━━━━━ RECORDS PROVIDED
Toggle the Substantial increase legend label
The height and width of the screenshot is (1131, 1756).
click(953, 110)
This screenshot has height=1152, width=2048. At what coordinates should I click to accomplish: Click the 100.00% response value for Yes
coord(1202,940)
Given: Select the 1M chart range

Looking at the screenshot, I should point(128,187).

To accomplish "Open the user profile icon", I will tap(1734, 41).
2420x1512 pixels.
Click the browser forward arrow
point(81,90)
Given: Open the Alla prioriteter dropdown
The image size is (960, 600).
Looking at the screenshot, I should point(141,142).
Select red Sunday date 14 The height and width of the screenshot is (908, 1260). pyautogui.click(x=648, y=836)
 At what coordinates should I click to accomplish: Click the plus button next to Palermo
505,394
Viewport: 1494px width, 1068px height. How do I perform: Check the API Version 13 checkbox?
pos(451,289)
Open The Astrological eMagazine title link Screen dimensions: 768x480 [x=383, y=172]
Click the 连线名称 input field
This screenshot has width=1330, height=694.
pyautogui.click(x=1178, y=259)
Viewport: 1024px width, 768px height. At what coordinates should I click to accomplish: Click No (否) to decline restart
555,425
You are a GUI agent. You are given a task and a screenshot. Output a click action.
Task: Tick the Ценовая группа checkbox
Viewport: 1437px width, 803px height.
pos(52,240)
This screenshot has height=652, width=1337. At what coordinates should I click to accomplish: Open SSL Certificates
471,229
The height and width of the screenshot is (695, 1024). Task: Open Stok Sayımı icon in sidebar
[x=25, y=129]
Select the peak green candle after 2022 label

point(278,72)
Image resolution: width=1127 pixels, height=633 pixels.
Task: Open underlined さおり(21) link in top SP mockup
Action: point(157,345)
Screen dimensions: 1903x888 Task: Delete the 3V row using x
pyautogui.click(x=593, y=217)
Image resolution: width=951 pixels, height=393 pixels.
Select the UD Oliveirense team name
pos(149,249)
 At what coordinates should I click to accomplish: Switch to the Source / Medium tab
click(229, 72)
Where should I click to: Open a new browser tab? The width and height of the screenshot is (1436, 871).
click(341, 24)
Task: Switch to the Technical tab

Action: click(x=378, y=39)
━━━━━━━━━━
WHAT IS EXPECTED: Quote all of the rows above word for word.

FINISHED ANSWER:
Toggle the Substantial increase legend label
The height and width of the screenshot is (1131, 1756).
click(953, 110)
This screenshot has height=1152, width=2048. At what coordinates should I click to accomplish: Click the 100.00% response value for Yes
coord(1202,940)
Given: Select the 1M chart range

Looking at the screenshot, I should point(128,187).

To accomplish "Open the user profile icon", I will tap(1734, 41).
2420x1512 pixels.
Click the browser forward arrow
point(81,90)
Given: Open the Alla prioriteter dropdown
The image size is (960, 600).
Looking at the screenshot, I should point(141,142).
Select red Sunday date 14 The height and width of the screenshot is (908, 1260). pyautogui.click(x=648, y=836)
 At what coordinates should I click to accomplish: Click the plus button next to Palermo
505,394
Viewport: 1494px width, 1068px height. How do I perform: Check the API Version 13 checkbox?
pos(451,289)
Open The Astrological eMagazine title link Screen dimensions: 768x480 [x=383, y=172]
Click the 连线名称 input field
This screenshot has width=1330, height=694.
pyautogui.click(x=1178, y=259)
Viewport: 1024px width, 768px height. At what coordinates should I click to accomplish: Click No (否) to decline restart
555,425
You are a GUI agent. You are given a task and a screenshot. Output a click action.
Task: Tick the Ценовая группа checkbox
Viewport: 1437px width, 803px height.
pos(52,240)
This screenshot has height=652, width=1337. At what coordinates should I click to accomplish: Open SSL Certificates
471,229
The height and width of the screenshot is (695, 1024). Task: Open Stok Sayımı icon in sidebar
[x=25, y=129]
Select the peak green candle after 2022 label

point(278,72)
Image resolution: width=1127 pixels, height=633 pixels.
Task: Open underlined さおり(21) link in top SP mockup
Action: point(157,345)
Screen dimensions: 1903x888 Task: Delete the 3V row using x
pyautogui.click(x=593, y=217)
Image resolution: width=951 pixels, height=393 pixels.
Select the UD Oliveirense team name
pos(149,249)
 At what coordinates should I click to accomplish: Switch to the Source / Medium tab
click(229, 72)
Where should I click to: Open a new browser tab? The width and height of the screenshot is (1436, 871).
click(341, 24)
Task: Switch to the Technical tab

Action: click(x=378, y=39)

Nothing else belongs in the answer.